The series of events surrounding the shooting death of Trayvon Martin reverberated throughout the youth of African Americans.
These widespread sentiments among young African Americans ran the gamut of emotions so much so that school Principal Dr. David Watkins along with fellow administrators and teachers from Whiddon-Rogers Education Center in Fort Lauderdale, decided to address the issues surrounding the case.
The school recently hosted a panel discussion led by Sybrina Fulton, the mother of Trayvon Martin.

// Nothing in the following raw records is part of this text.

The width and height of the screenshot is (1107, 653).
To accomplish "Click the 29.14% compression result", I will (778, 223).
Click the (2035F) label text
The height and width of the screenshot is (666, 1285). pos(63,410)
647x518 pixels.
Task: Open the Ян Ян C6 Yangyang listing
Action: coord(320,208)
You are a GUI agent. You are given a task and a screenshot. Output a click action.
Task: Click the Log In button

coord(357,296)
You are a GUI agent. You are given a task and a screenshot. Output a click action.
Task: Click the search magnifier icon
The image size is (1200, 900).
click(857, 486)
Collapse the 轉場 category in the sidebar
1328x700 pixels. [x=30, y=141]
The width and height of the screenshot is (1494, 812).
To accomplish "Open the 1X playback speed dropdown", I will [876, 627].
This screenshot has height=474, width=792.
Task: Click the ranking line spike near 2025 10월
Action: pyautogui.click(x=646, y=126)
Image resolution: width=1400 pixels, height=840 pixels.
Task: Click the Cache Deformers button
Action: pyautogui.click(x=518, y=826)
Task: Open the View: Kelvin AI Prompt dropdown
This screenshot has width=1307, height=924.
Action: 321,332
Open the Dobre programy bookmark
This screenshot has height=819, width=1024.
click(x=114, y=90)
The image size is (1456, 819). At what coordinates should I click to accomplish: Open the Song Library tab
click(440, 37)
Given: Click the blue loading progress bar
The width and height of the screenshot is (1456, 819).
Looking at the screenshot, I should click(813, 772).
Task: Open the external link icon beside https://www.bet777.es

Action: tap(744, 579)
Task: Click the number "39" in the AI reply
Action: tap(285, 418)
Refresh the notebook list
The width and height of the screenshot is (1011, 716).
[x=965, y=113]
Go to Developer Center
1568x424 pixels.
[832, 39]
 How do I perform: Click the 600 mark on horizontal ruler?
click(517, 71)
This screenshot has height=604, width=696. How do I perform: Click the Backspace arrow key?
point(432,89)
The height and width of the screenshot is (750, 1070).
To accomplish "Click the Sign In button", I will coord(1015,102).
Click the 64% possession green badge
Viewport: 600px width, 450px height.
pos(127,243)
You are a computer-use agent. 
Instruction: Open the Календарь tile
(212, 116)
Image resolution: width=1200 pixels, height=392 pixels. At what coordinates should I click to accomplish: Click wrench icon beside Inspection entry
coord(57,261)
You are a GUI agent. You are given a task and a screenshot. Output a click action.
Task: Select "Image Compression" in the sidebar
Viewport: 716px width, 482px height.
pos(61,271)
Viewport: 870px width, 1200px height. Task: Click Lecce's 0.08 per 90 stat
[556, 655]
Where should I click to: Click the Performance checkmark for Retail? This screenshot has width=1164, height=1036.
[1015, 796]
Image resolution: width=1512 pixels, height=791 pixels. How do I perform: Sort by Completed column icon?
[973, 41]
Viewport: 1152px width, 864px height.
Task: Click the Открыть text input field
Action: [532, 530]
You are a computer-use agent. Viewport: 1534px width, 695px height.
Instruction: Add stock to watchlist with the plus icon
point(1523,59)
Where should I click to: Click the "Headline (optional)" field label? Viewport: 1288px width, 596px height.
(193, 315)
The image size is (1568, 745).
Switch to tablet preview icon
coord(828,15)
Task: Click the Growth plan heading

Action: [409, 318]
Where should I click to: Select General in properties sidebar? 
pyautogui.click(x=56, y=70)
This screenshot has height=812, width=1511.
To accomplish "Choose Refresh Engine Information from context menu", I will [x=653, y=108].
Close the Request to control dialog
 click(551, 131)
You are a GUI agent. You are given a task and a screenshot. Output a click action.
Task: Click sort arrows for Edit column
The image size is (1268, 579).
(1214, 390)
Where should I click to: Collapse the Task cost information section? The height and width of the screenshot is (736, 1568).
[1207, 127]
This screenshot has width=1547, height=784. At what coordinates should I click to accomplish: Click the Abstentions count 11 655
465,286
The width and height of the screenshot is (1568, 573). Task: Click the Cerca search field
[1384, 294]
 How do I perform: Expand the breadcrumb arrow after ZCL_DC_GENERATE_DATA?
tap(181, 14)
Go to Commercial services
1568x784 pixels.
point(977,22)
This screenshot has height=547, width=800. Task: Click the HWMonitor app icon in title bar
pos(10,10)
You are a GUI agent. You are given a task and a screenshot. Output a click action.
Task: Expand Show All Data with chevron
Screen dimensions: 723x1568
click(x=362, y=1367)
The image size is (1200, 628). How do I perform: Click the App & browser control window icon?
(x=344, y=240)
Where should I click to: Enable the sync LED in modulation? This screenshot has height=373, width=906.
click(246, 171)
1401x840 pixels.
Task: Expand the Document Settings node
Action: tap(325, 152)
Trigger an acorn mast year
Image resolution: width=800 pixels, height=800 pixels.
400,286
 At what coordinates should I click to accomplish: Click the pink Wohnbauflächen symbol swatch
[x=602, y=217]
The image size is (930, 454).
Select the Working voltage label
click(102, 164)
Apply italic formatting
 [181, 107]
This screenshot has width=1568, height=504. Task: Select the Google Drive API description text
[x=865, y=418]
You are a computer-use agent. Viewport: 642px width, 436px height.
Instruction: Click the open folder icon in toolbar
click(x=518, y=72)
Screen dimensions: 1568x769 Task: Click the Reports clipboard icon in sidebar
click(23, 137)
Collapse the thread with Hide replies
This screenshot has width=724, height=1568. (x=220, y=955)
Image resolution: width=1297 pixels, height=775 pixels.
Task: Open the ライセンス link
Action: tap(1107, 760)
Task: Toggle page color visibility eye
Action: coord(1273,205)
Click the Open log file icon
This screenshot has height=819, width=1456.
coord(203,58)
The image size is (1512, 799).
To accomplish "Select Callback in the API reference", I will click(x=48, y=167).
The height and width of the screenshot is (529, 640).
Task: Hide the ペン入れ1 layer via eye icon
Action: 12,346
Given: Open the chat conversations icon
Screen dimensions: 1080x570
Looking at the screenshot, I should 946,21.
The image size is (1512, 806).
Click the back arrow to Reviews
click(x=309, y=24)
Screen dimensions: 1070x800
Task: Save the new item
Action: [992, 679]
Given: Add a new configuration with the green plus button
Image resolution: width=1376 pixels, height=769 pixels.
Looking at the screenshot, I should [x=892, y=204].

“One of the missed learning opportunities last spring was that the Zimmerman Verdict was rendered during the summer. It was the first time since the O.J. trial that a single case was so emotional for young people of color across the country. It was also the first time for me, as a parent of a Y2K youth, that kids had an emotional reaction to a trial. They may have heard about Emmit Teal, Jim Crow Laws, and The Civil Rights Movement from their grandparents and history books. They have heard about police brutality, Usef Hawkins, etc. through rap music. In many of these cases young people were on the front lines of change. But the Trayvon Martin verdict was the first time that I saw young people emotionally moved by the verdict. It was the first time I heard young people fear that their civil rights may be violated and they didn’t know what to do,” said Dr. Watkins.
“They returned to school upset and confused. We facilitated interdisciplinary units on the Bill of Rights, Stand Your Ground Law, and different historical civil rights cases. They were run by our Social Studies, Criminal Justice and Reading Departments. They also learned how to express concerns and challenge laws and lawmakers in an appropriate way. We decided to create a town hall meeting. We invited experts in the field of government, law enforcement, legal experts, clergy and elected officials,” added Watkins.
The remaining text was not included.